I want to say with great deliberation that unless I can hear from the Minister for Justice a clear reassurance on this topic, I am no longer conscientiously free to say to young people that action within the law is the proper way of changing the public policy of this country. If that mob and those who organised it are allowed to function further, sooner or later they will be acting with such force that we will not be able to turn them back. I want these people to receive deliberate notification from Oireachtas Éireann that we will not suffer such a mob to function because we know, with our collective experience, that sooner or later if they are not controlled, we will not be able to resist their aggression; and that the law of this country is that any man or woman has a right to address his neighbours in public in behalf of any cause within the law and that hereafter whatever cloaks they throw about them if they are a mob, they will be dealt with as a mob and those who claim their fundamental rights will be protected from their depredation.

I am well aware that fundamental rights are rarely assailed when the victim of the assault is somebody who is universally beloved. Such people need not worry about their fundamental rights. Fundamental rights are laid down for the protection of those who see the future sooner than their neighbours or who love causes their neighbours have no special sympathy for. Everything that has ever been worth doing in this world from the institution of Christianity has been done by people who in the initial stages of their mission have been the victims of persecution, misrepresentation and attack.

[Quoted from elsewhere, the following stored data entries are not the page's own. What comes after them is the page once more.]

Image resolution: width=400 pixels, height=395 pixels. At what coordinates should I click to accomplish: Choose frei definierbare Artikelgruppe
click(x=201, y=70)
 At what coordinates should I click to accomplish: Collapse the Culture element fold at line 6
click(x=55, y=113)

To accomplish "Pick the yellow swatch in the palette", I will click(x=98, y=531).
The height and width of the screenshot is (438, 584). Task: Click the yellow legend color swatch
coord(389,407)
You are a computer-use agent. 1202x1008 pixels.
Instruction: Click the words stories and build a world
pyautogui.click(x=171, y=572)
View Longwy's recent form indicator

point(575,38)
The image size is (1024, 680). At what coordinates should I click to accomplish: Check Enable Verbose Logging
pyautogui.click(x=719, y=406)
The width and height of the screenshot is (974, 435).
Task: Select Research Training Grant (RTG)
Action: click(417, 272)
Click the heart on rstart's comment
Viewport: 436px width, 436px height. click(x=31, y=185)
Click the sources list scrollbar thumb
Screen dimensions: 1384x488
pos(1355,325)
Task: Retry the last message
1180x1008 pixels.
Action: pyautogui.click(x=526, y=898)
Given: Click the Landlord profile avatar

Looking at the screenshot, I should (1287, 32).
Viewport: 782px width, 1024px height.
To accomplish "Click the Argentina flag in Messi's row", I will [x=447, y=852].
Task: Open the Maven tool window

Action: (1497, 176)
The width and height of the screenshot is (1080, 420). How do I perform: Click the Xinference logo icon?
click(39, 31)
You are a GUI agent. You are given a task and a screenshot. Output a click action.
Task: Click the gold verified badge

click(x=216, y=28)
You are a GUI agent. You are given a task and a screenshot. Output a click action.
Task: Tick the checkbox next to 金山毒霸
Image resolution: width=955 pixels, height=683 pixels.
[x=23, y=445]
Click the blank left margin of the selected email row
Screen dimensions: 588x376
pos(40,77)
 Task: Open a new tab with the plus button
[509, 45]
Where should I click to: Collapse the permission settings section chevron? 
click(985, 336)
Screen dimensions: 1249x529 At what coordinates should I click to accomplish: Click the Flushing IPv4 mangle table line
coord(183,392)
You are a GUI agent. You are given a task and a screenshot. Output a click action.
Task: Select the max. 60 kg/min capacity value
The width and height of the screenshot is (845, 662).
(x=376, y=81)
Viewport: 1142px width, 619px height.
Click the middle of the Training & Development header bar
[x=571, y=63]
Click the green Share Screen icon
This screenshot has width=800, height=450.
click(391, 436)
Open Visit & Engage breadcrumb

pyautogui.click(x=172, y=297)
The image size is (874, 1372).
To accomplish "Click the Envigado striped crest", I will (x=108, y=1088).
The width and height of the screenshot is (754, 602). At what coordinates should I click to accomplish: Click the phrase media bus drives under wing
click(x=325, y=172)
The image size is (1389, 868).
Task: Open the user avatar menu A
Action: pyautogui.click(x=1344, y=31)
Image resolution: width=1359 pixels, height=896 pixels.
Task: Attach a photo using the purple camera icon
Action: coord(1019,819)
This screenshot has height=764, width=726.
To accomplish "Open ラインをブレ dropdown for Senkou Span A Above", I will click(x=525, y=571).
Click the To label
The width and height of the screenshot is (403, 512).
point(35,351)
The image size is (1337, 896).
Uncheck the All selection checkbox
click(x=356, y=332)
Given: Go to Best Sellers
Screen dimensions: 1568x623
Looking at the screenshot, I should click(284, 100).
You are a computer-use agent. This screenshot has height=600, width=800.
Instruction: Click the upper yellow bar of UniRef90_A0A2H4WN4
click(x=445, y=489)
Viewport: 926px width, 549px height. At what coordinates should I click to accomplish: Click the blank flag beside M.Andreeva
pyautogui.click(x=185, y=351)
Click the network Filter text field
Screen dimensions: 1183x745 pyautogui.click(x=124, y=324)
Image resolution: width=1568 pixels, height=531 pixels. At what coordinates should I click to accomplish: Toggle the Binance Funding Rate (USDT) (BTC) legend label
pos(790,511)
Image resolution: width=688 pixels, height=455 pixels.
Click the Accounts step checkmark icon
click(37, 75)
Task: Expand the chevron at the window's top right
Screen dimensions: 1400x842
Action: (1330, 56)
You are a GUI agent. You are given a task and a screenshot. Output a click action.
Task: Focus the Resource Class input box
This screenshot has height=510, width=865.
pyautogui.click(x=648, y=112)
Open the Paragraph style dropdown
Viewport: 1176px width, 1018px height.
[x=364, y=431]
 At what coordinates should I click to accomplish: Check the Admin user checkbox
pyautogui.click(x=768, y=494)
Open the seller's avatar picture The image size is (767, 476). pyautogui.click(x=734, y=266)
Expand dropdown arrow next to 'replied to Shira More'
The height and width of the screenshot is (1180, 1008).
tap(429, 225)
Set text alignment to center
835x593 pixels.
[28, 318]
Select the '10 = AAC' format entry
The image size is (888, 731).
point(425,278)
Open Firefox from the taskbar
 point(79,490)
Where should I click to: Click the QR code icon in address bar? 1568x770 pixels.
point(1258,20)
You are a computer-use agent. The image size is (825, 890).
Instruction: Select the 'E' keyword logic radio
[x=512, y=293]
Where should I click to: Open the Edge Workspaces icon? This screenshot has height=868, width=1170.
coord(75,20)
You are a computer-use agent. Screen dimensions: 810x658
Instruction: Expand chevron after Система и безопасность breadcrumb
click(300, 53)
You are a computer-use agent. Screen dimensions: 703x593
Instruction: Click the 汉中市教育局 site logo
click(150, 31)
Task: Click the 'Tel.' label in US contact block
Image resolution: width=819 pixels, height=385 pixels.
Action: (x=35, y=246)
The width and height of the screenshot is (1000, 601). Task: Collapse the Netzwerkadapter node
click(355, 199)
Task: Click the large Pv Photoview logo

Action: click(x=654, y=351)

Let us not forget when we vindicate fundamental rights in this country, we will certainly be called on to give that vindication in the case of individuals who, as yet, may not command the approbation of the vast majority of their fellow citizens. That is the occasion upon which the vindication of fundamental rights is called for. Be equally certain of this: if that vindication is not forthcoming from all sides of this House, from all of us who represent the people of Ireland, on behalf of somebody whose voice may for the moment be a minority, then it is only a matter of time until that fundamental right will be dead for all and we live under a condition so close to a tyranny, either of the right or of the left, that no one who is concerned for freedom will wish to live much longer.

I remember once saying to students of University College, Dublin: "You have been born free. You are so accustomed to freedom that you do not understand the catastrophe it would mean for you if you lost it. None of you now knows that every breath you draw depends on the oxygen of the air you breathe. Yet if the oxygen were withdrawn for ten seconds, you would be dead. The tragedy about freedom is that none of you appreciates its value because you were born within it. The danger that threatens you is that if you lost it, you might not be free to die and to live without freedom is infinitely worse than death."

Some people may imagine that I exaggerate the gravity of the transactions in the Mansion House. I do not. They raised the question: "Is it better to live bonded or to die free?" I certainly would opt to die free. I do not think we need make that choice in this country, if the Minister for Justice for the time being, whatever Party he belongs to, is prepared to say here, with I hope the endorsement of every Deputy of this House: "No mob will be allowed to function in this country, even though they drape themselves in the raiment of the Church by using priests as their alibi, and, seeking dictatorship, as the organiser of that mob seems concerned to establish, to assume a respectability to which they have no claim."

Progress reported; Committee to sit again.